Life and Growth of Transport Data Standards – Lessons from 12 Years of GTFS

Introduction

The General Transit Feed Specification (GTFS), which describes public transit routes, stops, schedules, and fares, recently celebrated its 12th birthday! Over the course of its life, the GTFS has shown the transportation industry how a data specification can gain widespread adoption to enable new applications.

Of course, there are many other important parts of the transportation network besides public transit. How can we nurture and accelerate emerging specifications so that they can fill in data gaps and perform a similarly transformative function as GTFS?

The Interoperable Transit Data Consortium, in incubation by the Rocky Mountain Institute, is learning from the experience of GTFS and other data specs to create a reusable launch vehicle to fill gaps in transportation network data fabric.

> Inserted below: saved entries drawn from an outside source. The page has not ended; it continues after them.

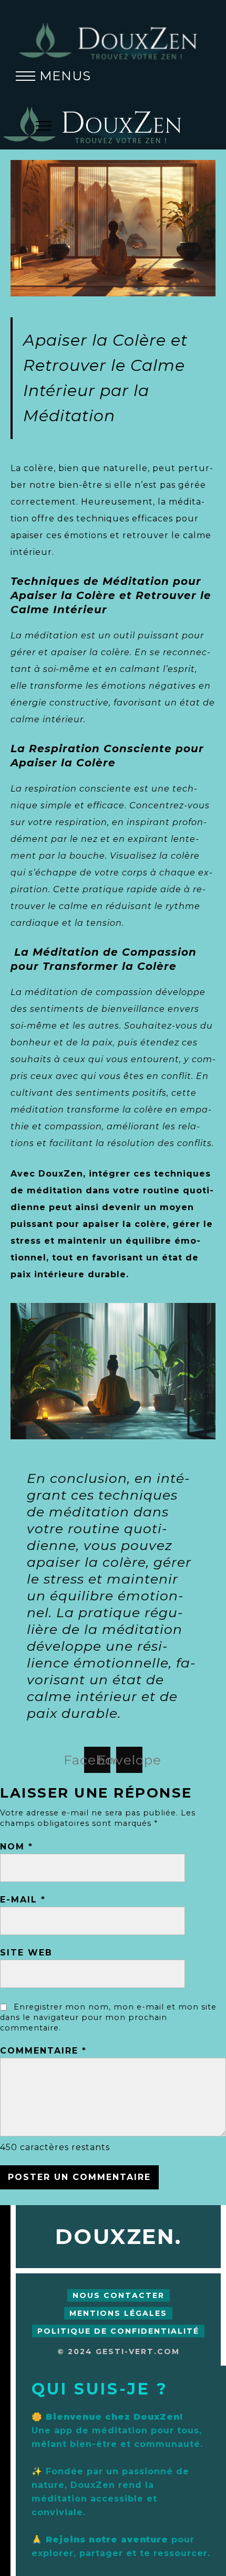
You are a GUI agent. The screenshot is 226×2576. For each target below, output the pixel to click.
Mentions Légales (118, 2313)
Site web (26, 1953)
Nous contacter (119, 2295)
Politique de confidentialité (118, 2331)
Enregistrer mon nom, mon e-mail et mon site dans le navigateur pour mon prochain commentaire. (108, 2017)
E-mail (23, 1900)
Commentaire (43, 2051)
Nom (16, 1847)
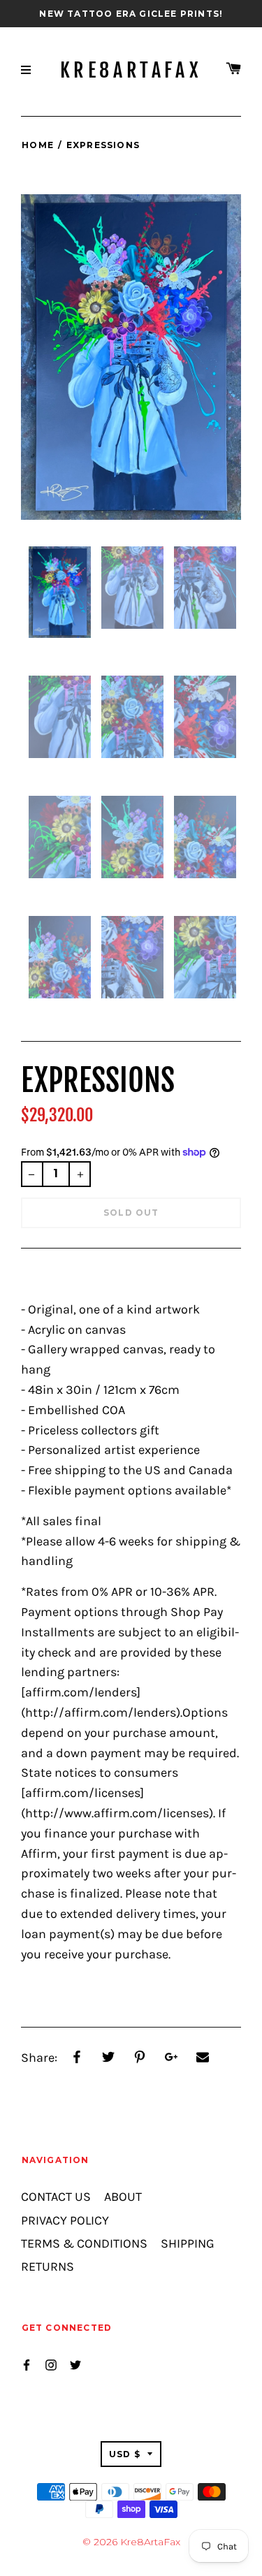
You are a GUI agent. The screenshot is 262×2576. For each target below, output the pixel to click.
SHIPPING (187, 2243)
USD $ (124, 2454)
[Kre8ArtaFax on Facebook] (26, 2364)
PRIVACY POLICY (65, 2220)
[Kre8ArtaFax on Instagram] (51, 2364)
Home (38, 145)
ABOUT (123, 2197)
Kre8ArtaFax (131, 70)
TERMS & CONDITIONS (84, 2243)
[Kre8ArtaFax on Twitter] (75, 2364)
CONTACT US (56, 2197)
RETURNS (47, 2267)
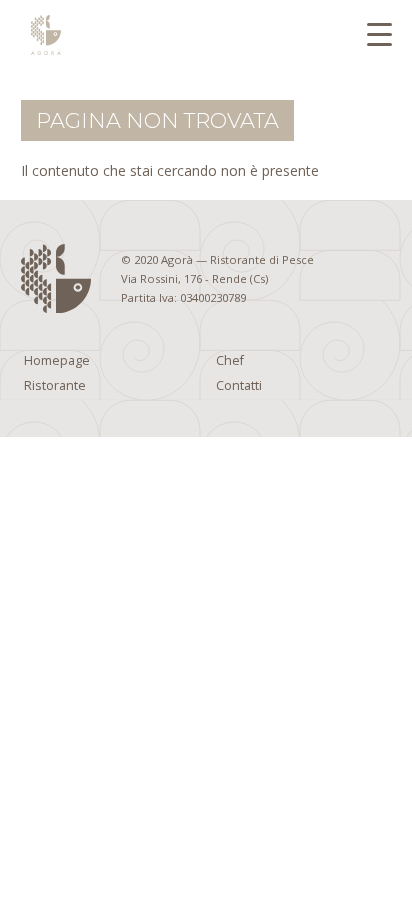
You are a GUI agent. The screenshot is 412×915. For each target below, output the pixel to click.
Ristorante (55, 385)
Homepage (57, 360)
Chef (230, 360)
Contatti (239, 385)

To provide lessons for other specifications, here are some of the phases that GTFS has progressed (and is progressing) through on its way to maturity:

  1. Pre-specification – describing the use case
  2. Development of the specification
  3. Publish specification and provide training resources
  4. Development of validation tools
  5. Encouraging adoption through education and advocacy
  6. Experimentation and practice observation
  7. Ongoing specification development and governance

Phases

1. Pre-specification – describing the use case

First, what are the problem(s)  that need to be solved? And what are the envisioned outcomes that a data pipeline or application interface will need to support? Before working on the General Transit Feed Specification (GTFS), Google and TriMet had a clear understanding of a real use case. This is necessary for developing any practical specification. This first use case for GTFS, of course, involved describing transit routes, stops, schedules, and fares so that Google Maps could both plan trips and provide the information travelers need to identify transit stops, routes, and vehicles.

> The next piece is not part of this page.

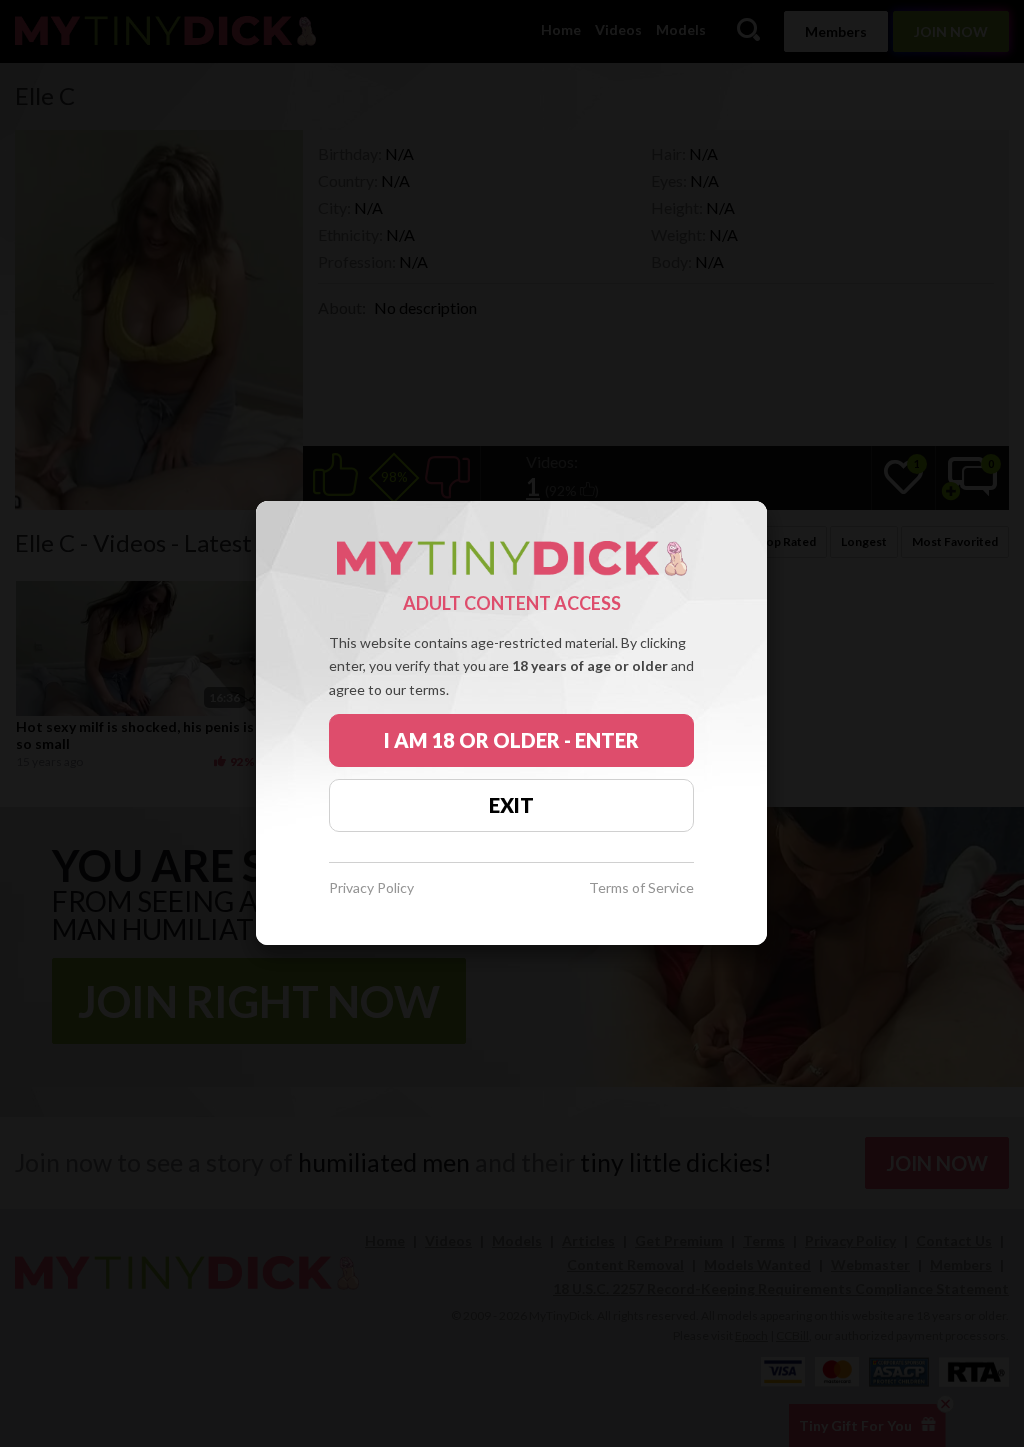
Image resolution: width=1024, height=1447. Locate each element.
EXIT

At the first phase it is only necessary for one organization to be involved.  In the case of GTFS, Google was the single organization that developed the first use case. But the specification was designed to be extensible to serve other applications, showing a lot of generosity and strategic forthought on the part of the Google Transit team. This is a distinct setup from data specifications created by a single organization that did not originally anticipate varied use cases and stakeholder organizations; while in some cases these specifications have been labeled “standards” through adoption by standards bodies, those specifications which stay closely tied to a single project or company have not not spurred industry transformations in the same way as widely-adopted specifications.

If many organizations have varied use cases, those many organizations should all be involved. But if the collaboration involves too many parties or if they are uninterested in standardizing common practice, that creates inertia and decision-making friction. If the specification is designed to be extensible, then it can grow to accommodate those use cases later.

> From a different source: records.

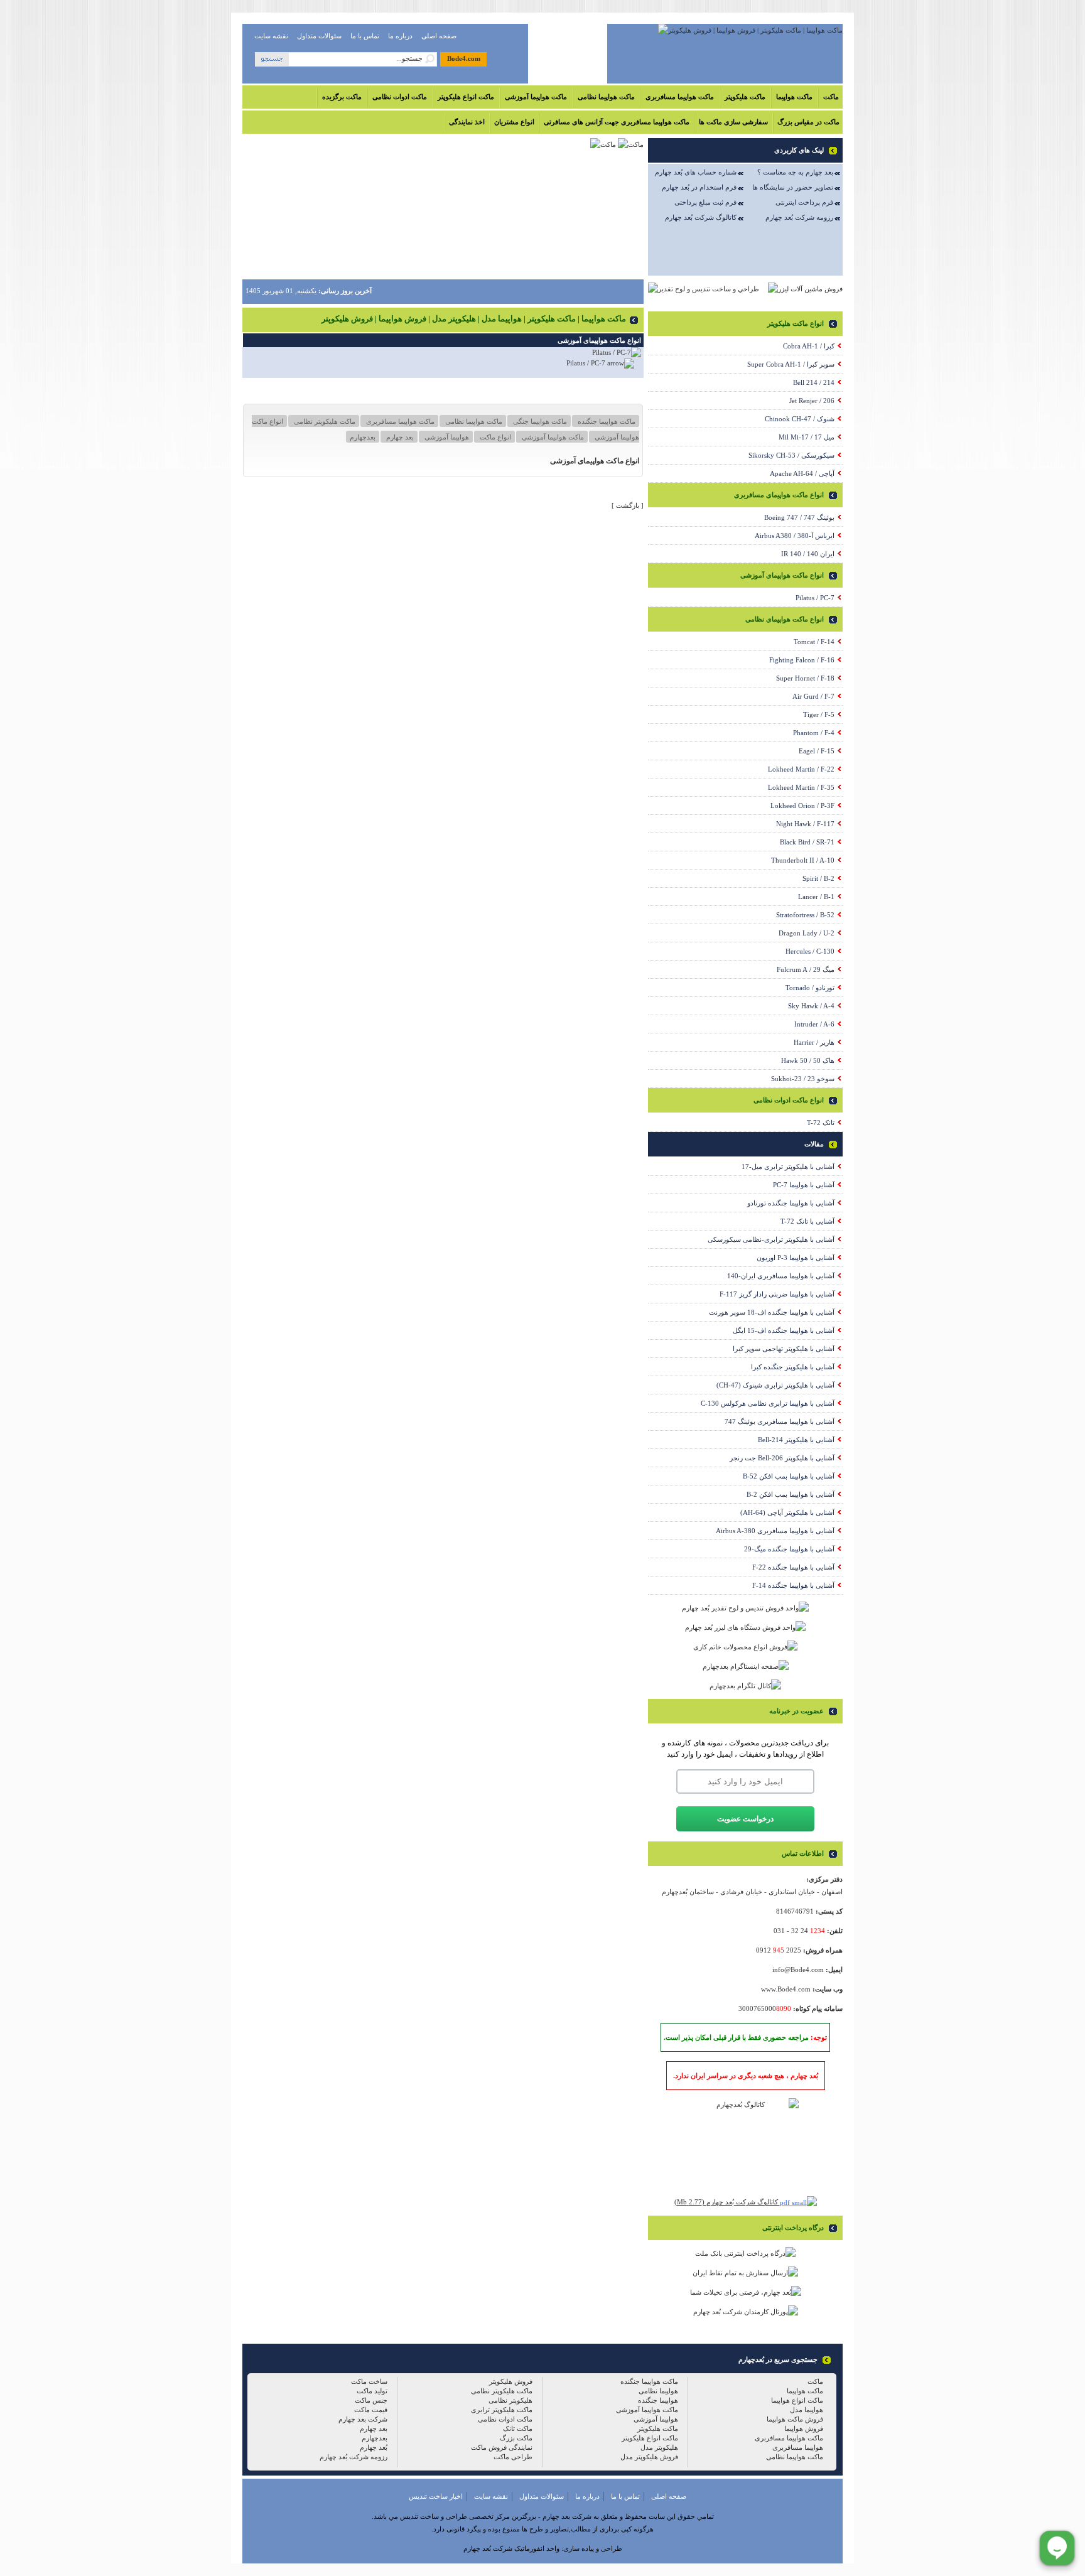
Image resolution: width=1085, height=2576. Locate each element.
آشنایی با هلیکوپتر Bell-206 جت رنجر (782, 1458)
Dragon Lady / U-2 (806, 933)
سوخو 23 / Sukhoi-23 (802, 1078)
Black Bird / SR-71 (807, 842)
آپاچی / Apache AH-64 (802, 473)
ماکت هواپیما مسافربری (679, 96)
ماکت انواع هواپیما (797, 2400)
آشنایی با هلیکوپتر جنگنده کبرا (792, 1367)
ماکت (831, 96)
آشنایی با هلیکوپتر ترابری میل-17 (788, 1166)
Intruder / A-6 (814, 1024)
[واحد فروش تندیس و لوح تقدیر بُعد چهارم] (745, 1608)
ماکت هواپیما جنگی (539, 421)
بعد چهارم (399, 437)
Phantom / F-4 (813, 732)
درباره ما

2. Development of the specification

Based on the application use case(s), the data specification needs to be developed, taking into account technical considerations:

  1. Transmittal performance, security, and data privacy
  2. Technical choices that will make the data easy to check and validate
  3. Extensibility to support extra-spec experimentation

It is important for software development to occur alongside the development of a specification to make sure that it practical to implement. This is also an opportunity to catch any needs that were not first collected in the description of use cases. We see many examples of this process in action:

  • The W3C process requires “reference implementation” before any final adopted spec recommendation (in W3C parlance, “recommendation” = finalized/released specification. Prior to the “Recommendation” phase, a W3C working group issues a “Call for Implementations.”
  • GTFS was developed by Google, based on real data provided by TriMet. The GTFS data was immediately put into use. By contrast, the Transit Communications Interface Profiles (TCIP) process did not require working reference implementations. As a result, this standard proved impractical and is barely used.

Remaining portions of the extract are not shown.